Dr. Lonny R. Levin is a Professor of Pharmacology at Weill Cornell Medicine, New York, NY, USA.
In 1999 in collaboration with Dr. Jochen Buck, he purified and cloned mammalian soluble adenylyl cyclase (sAC, ADCY10). Together they demonstrated that sAC activity is directly regulated by bicarbonate ions and functions as a biological sensor for carbon dioxide, bicarbonate, and pH. By 2000, Drs. Levin and Buck merged their research programs into a single program studying sAC biology. Their combined laboratory developed the most widely used genetic, pharmacologic, and immunologic reagents for studying sAC. In 2005, they demonstrated genetically and pharmacologically that sAC in sperm is essential for male fertility, and in 2014, in collaboration with Dr. Clemens Steegborn, they structurally and biochemically elucidated its mechanism of bicarbonate regulation. Most recently, in concert with Dr. Steegborn and Dr. Peter T. Meinke and his team at TDI, Drs. Levin and Buck designed, developed, and leveraged potent and drug-like sAC inhibitors to establish the revolutionary paradigm of on-demand contraception in males.
For his PhD at Cold Spring Harbor Laboratory, Dr. Levin studied the cAMP signaling pathway and regulation of Protein Kinase A (PKA). During his post-doctoral training, as a Howard Hughes Fellow at Johns Hopkins School of Medicine, he cloned and characterized the Rutabaga adenylyl cyclase integral for learning and memory formation in Drosophila melanogaster. He started as a faculty member at Weill Cornell Medicine in 1994, where he soon began his long-term collaboration with Dr. Jochen Buck.

## Data extracts

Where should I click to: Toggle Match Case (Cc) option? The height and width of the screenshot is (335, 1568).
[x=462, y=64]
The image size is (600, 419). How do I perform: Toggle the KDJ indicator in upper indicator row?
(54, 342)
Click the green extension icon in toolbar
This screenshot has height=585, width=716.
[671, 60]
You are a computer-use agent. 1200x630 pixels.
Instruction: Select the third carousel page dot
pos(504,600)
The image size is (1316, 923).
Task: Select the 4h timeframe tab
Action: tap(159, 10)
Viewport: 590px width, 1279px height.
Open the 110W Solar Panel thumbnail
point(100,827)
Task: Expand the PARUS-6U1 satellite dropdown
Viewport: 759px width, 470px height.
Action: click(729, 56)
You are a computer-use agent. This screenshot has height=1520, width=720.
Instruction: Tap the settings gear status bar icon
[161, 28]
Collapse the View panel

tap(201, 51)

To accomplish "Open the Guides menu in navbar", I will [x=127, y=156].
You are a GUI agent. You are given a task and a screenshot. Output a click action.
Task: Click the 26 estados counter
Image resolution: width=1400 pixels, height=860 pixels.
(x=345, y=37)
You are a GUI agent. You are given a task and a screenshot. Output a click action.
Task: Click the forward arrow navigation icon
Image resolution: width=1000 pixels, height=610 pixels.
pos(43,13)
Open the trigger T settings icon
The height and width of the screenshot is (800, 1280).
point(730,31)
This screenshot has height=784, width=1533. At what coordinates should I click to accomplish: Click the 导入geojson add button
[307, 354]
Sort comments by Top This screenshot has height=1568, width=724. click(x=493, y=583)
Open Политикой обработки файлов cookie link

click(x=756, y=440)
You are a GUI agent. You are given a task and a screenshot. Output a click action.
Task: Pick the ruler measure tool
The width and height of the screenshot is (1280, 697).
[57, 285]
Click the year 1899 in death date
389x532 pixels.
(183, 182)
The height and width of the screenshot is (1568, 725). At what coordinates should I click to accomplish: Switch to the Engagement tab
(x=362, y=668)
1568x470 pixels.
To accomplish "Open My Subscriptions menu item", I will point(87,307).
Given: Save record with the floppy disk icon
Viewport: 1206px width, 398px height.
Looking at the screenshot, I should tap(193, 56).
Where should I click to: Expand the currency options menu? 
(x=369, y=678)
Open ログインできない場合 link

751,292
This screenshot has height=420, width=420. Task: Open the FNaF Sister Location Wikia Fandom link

## How to complete this task
Reproduce the passage of the biography of Dr. Lonny R. Levin between "For his PhD" and "Dr. Jochen Buck.", inclusive.

## Result for this task
For his PhD at Cold Spring Harbor Laboratory, Dr. Levin studied the cAMP signaling pathway and regulation of Protein Kinase A (PKA). During his post-doctoral training, as a Howard Hughes Fellow at Johns Hopkins School of Medicine, he cloned and characterized the Rutabaga adenylyl cyclase integral for learning and memory formation in Drosophila melanogaster. He started as a faculty member at Weill Cornell Medicine in 1994, where he soon began his long-term collaboration with Dr. Jochen Buck.